Truly inspired. I was similar. On all kinds of medication and 5'5 200lb. Same here with bad diet, soda, loads of fast food etc. My body wasn't in a good place. Took up running 1 year after I got my weight down to about 140ish and I never looked back. i'm down to 122lb now and feel a ton better. I float around 122-125. Still setting PRs . have ran 76:xx in the Half and 2:4x:xx in the thon . Next big goal is to break 2:35.
Don't give up. There is light at the end of the tunnel.
went from 225 -> 380 over about 5 years after a combination of a tragic family issue, an achilles tendon injury, depression, alcoholism, and my lack of self control wrecked me. got into therapy last year and now trying to get back into the game.

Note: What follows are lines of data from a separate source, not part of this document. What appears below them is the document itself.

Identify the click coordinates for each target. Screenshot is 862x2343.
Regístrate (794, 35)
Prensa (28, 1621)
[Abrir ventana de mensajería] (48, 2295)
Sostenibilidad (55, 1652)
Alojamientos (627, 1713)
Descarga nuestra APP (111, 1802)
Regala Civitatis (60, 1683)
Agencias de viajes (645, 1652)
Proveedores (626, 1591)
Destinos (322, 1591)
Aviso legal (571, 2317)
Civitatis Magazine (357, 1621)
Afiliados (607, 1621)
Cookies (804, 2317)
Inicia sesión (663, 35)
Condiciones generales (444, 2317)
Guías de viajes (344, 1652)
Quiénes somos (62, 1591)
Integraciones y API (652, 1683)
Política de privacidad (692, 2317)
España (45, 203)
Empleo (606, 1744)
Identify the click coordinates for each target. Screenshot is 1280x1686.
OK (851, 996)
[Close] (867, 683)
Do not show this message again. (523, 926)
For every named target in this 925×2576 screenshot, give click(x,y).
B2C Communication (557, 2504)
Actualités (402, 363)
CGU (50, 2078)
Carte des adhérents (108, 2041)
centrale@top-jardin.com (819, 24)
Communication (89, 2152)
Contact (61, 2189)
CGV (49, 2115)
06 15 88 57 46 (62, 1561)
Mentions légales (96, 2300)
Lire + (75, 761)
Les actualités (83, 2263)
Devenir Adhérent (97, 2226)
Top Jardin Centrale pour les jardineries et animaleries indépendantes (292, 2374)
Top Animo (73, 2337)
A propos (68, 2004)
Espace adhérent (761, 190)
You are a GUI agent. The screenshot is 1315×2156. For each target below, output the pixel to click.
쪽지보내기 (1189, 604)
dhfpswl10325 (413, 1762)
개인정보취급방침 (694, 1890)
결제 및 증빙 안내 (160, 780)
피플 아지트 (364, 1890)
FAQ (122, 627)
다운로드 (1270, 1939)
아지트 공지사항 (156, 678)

started trying to get back into shape off and on around oct of last year, but got serious about it in early april, I was 350 then. im just under 250 now.
low carb, low calorie diet has been the key for me really. I have between 800-1200 calories per day with under 60g carbohydrate, not very much fat, and the rest protein. This is not the "keto diet" but does cause ketosis (for me at least). I know the calorie limit seems extreme, but when you have A LOT of body fat to burn and are getting a good amount of protein, it seems to be fine (again, for me). I have tons of energy (I didn't for the first two weeks) and don't really get hungry unless I do high intensity exercise. For the most part I have protein shakes and bars throughout the day, and then a dinner of lean meat and vegetables.
for exercise I did maffetone style training on various cardio equipment, or walking outside, and transitioned back to running when I got under 300. Built up to 1 hour per day and have kept it there. I've toyed with the idea of doing longer runs (using something like ucan to fuel) but haven't implemented it.
if I do intervals or any race pace type stuff, it tends to make me hungry. so it's just pure 70-75% MHR stuff, about 11:00/mile at my weight now.
goal is under 200 and sub-20 5k by the end of the year. my previous PR is in the 23s and I was always borderline obese, even when i was in my best shape (225ish), so im hoping my best days are still ahead of me.